This week, California dealt a big blow to the prison system. One so significant, that it may change the way we view incarceration all together. With the passing of Proposition 47, nonviolent felonies like shoplifting and drug possession will officially be downgraded to misdemeanors...But why does this matter?
- As with other misdemeanors, the new maximum sentence will be one year in jail, down from a maximum of three years.
- Anyone already serving time for a felony conviction may be able to petition for a new sentence—even those incarcerated under the state's “three strikes” law.
- As many as 10,000 people may be eligible for early release from state prisons. Additionally, courts are expected to dispense around 40,000 fewer felony convictions annually.
- The new measure will save hundreds of millions of dollars on prisons that will be redirected to education, mental health, crime victims, and addiction services.

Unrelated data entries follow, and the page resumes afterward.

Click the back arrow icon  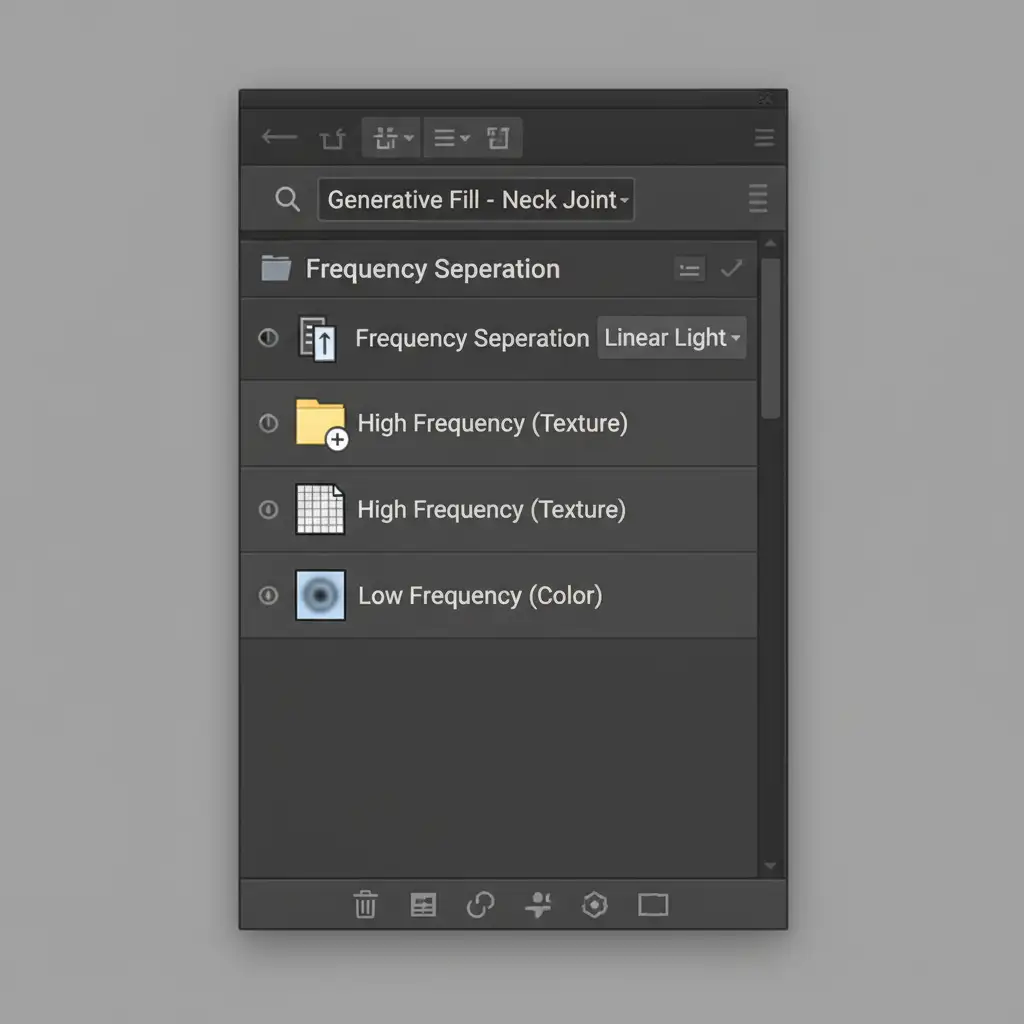pyautogui.click(x=279, y=138)
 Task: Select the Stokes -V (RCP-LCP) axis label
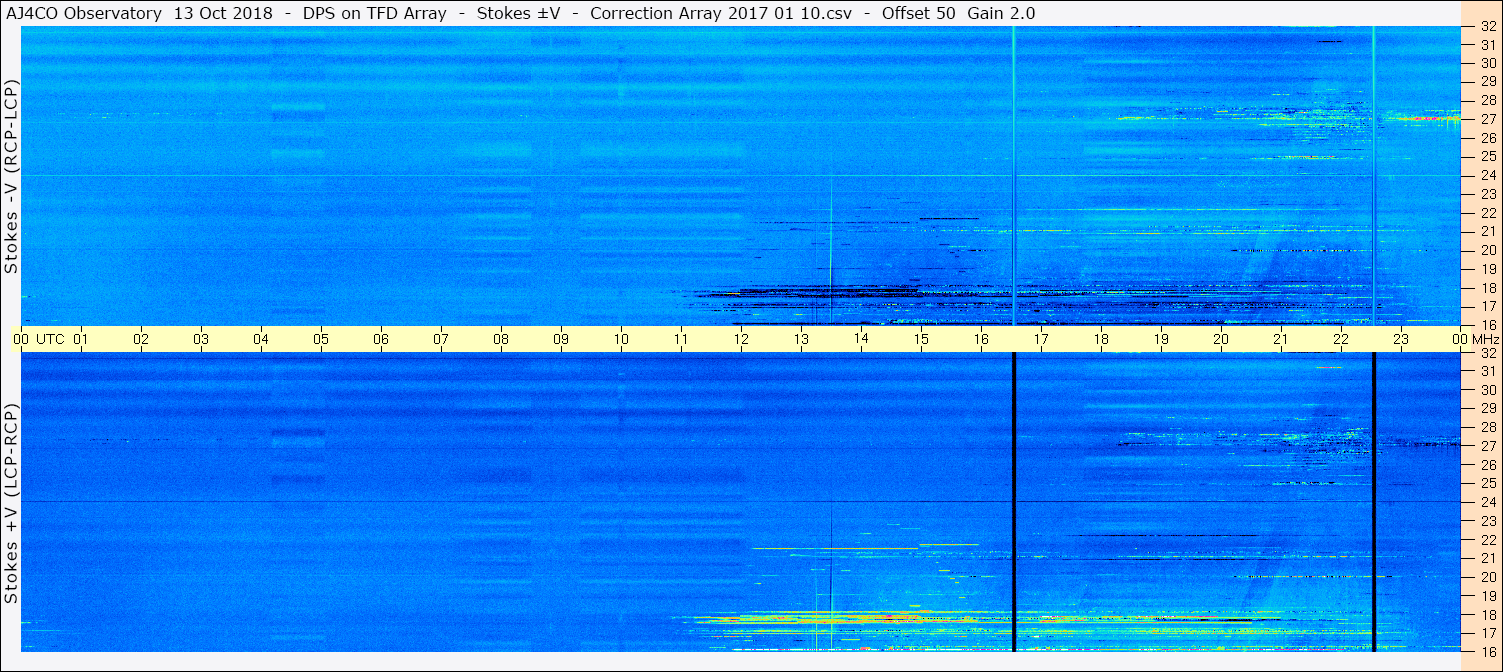(x=11, y=175)
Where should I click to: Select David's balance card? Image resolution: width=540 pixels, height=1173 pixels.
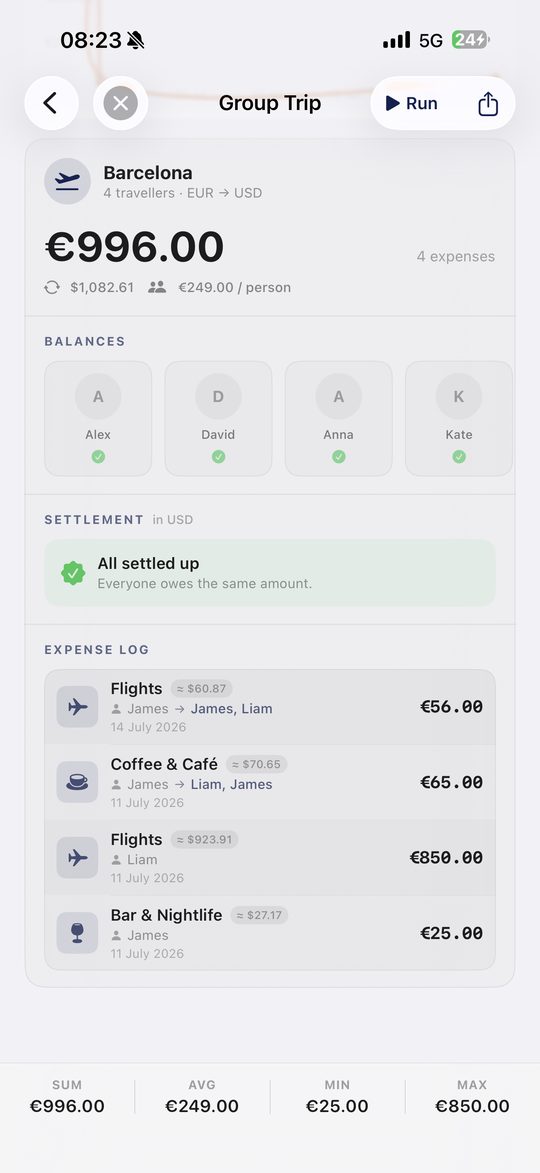coord(218,418)
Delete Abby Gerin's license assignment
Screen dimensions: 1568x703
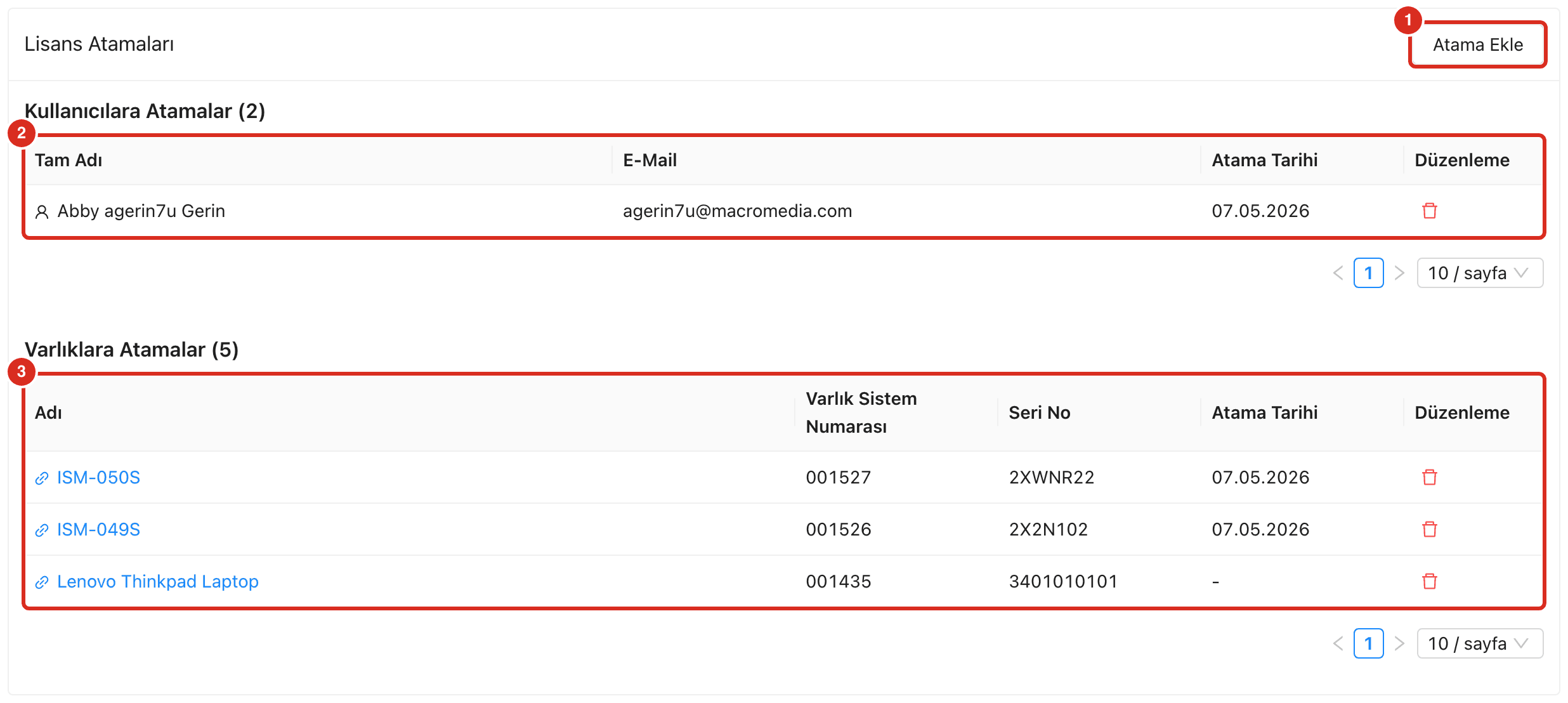[1429, 211]
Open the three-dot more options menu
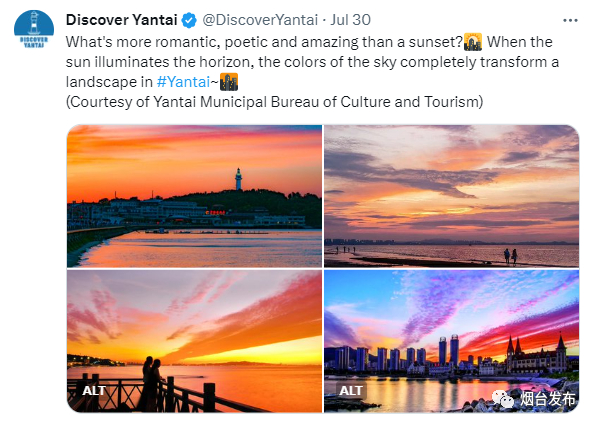 click(570, 20)
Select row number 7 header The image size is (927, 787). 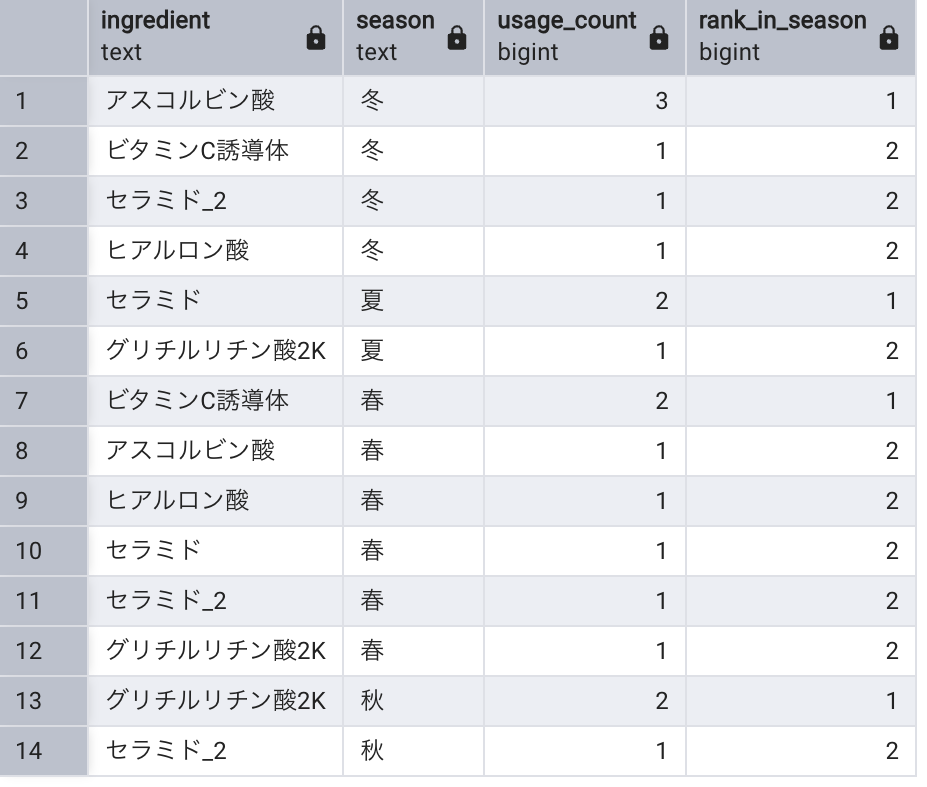pyautogui.click(x=43, y=401)
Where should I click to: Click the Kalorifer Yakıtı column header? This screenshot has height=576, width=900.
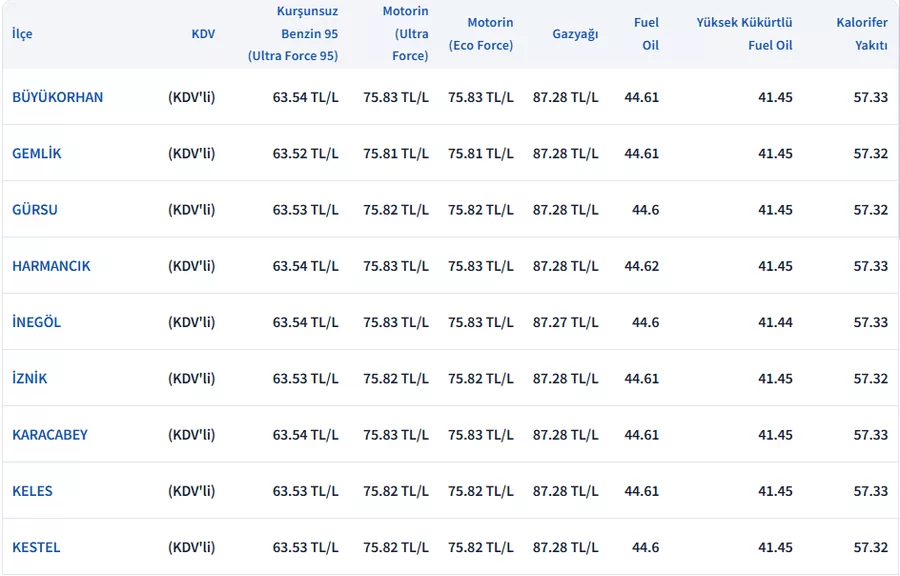[x=862, y=34]
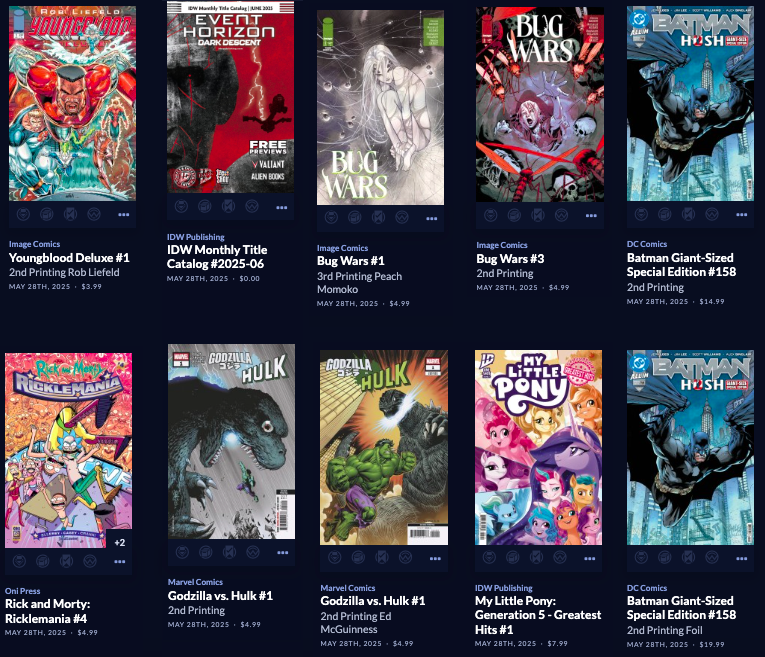This screenshot has height=657, width=765.
Task: Open IDW Monthly Title Catalog #2025-06 title
Action: click(x=217, y=257)
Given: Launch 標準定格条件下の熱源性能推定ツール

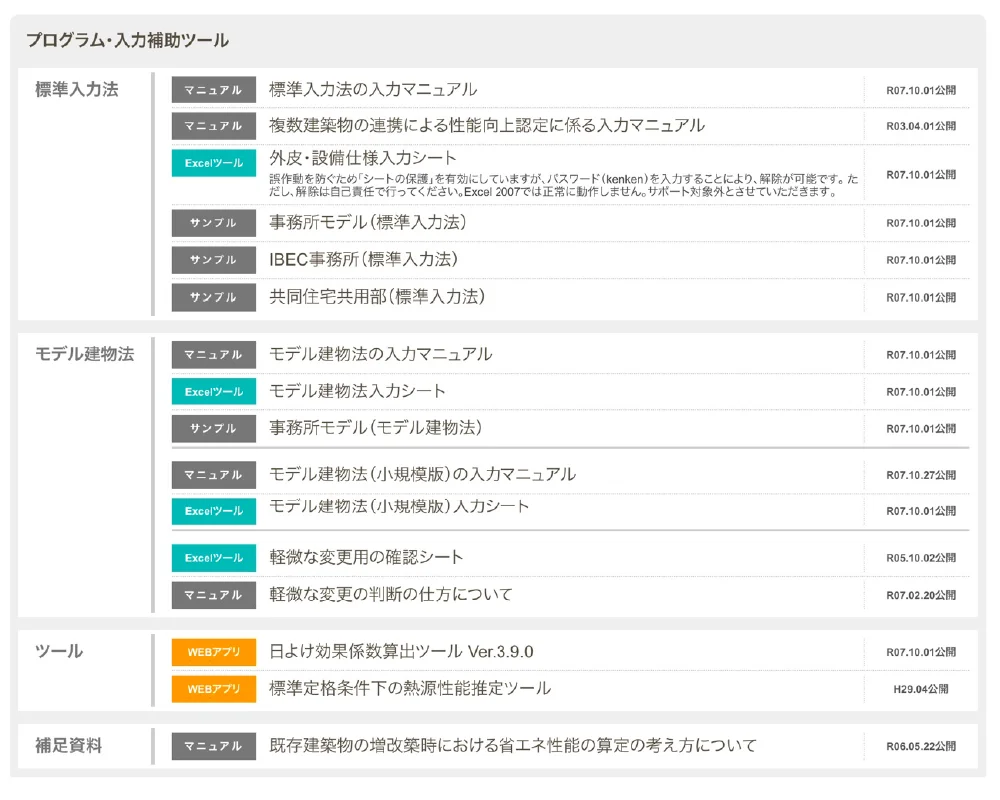Looking at the screenshot, I should click(x=409, y=689).
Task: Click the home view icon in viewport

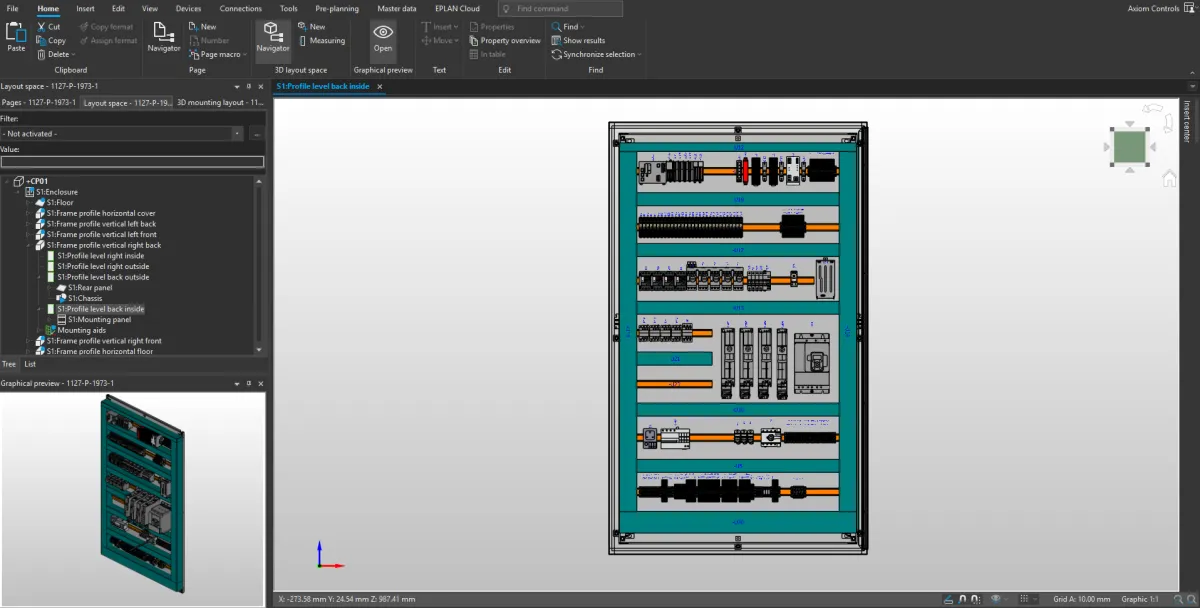Action: click(x=1169, y=179)
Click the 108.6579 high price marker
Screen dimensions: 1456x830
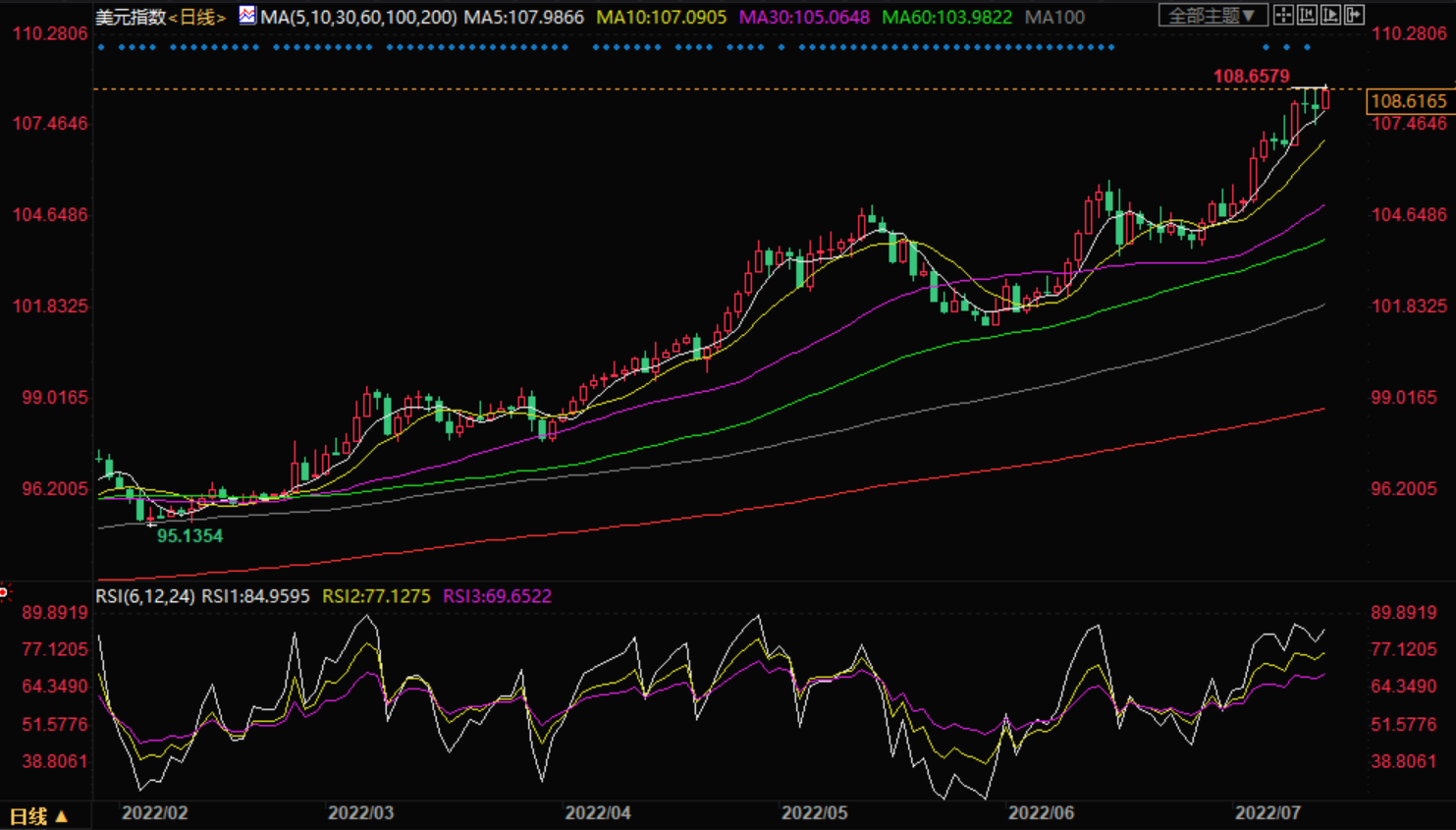click(1251, 76)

With the passing of Proposition 47, we are witnessing the dismantling of the school to prison pipeline, an arrangement that has sustained policies and practices that have pushed our nation’s most at-risk children out of classrooms and into the juvenile and criminal justice systems. Essentially, California voters have reversed the prioritization of incarceration over education. And that's why I'm excited.
As a former at-risk youth, the passing of Proposition 47 brings me so much joy! I have never been to prison, but I know plenty of young men who have, many of whom had bad experiences in primary school, like me.
I can't even recall how many times I was written off by teachers and school administrators who believed that I wouldn't make much of myself. Fortunately, due to wonderful mentors and interventions, I was redirected from a very clear trajectory. Unfortunately, many young men weren’t as lucky. Thankfully, under Prop 47, they will be given a second chance.
According to SuspensionsStories.com:
- 40% of students expelled from U.S schools each year are Black.
- 70% of students involved in "in-school" arrest or referred to law enforcement are Black or Latino.
- Black students are 3.5 times more likely to be suspended than whites.
- Black and Latino Students are twice as likely to NOT GRADUATE high school as whites.
- 68% of all males in state and federal prison do not have a high school diploma.
Thank you, California, for deciding to reinvest into our children. I’m ready to see the pendulum of justice swing.